*The task*
Search the records below for the word "computer", then return every line where it appears.

Stored data
----------

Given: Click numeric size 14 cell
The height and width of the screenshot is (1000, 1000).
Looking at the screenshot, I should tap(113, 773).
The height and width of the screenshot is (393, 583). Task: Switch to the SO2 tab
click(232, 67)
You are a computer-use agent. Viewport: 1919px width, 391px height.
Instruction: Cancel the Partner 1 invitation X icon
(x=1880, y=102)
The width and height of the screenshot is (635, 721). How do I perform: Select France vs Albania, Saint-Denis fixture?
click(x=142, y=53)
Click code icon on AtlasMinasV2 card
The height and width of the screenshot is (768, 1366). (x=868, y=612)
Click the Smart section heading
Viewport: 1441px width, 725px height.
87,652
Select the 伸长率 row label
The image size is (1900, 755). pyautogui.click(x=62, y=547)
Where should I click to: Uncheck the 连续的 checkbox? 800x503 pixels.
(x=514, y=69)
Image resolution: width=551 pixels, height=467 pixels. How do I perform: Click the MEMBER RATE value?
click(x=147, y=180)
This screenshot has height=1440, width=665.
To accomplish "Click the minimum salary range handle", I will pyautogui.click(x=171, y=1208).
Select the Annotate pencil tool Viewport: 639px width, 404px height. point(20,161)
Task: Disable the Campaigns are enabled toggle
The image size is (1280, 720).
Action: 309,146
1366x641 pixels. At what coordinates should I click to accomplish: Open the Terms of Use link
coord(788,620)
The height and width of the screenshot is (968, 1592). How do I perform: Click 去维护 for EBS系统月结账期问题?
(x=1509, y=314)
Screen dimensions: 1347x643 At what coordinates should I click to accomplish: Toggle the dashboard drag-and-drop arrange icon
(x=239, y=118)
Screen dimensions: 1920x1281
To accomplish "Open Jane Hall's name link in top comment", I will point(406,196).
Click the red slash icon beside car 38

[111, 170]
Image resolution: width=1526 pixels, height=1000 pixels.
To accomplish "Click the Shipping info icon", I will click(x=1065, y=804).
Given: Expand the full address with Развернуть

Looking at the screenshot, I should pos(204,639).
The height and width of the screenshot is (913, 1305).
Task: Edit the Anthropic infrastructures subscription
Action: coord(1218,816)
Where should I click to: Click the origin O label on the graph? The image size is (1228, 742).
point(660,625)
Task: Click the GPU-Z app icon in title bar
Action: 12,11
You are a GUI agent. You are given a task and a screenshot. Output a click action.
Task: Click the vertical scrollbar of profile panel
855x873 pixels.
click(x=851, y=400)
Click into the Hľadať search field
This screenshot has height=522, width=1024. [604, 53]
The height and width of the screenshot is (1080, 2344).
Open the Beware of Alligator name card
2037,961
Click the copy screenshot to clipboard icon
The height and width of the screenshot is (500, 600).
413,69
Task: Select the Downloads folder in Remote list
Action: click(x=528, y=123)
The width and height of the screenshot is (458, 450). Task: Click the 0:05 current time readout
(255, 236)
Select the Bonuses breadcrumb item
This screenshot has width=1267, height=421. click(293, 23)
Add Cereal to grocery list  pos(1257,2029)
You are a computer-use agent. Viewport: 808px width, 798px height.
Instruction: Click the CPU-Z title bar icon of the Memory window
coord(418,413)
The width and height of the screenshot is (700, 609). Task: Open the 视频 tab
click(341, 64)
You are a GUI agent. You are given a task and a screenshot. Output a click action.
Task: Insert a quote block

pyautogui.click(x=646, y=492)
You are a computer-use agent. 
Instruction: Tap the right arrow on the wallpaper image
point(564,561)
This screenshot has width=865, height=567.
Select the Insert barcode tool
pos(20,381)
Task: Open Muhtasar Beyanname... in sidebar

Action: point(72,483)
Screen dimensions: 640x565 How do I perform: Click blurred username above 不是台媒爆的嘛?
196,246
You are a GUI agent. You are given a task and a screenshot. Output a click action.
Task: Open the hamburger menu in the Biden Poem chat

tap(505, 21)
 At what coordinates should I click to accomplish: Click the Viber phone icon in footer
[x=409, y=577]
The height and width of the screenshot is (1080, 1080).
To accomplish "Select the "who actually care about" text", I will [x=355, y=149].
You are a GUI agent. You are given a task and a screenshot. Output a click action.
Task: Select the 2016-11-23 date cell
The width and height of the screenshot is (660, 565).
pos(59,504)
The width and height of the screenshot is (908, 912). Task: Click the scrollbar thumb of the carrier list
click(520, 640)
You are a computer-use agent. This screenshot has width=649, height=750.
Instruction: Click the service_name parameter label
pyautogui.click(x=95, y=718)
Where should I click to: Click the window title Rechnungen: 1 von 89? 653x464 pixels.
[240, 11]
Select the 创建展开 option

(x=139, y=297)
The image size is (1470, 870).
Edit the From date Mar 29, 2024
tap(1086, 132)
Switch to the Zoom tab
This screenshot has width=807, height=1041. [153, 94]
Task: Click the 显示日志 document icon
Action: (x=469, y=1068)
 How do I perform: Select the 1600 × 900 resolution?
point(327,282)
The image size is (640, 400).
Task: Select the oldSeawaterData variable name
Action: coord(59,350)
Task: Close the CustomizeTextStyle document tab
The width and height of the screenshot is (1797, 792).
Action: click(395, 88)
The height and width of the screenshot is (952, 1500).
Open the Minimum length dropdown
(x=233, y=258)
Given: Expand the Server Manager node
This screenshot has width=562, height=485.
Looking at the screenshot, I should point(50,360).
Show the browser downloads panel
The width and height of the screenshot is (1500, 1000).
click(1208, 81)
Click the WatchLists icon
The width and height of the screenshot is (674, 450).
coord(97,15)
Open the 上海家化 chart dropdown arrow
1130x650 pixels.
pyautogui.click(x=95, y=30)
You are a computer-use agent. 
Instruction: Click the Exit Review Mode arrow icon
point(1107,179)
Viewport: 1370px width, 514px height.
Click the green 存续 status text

----------

*Answer space*
You are a computer-use agent. Viewport: 1919px width, 391px height.
You are a computer-use agent. Viewport: 808px width, 798px height.
You are a computer-use agent. 
You are a computer-use agent. This screenshot has width=649, height=750.
You are a computer-use agent. 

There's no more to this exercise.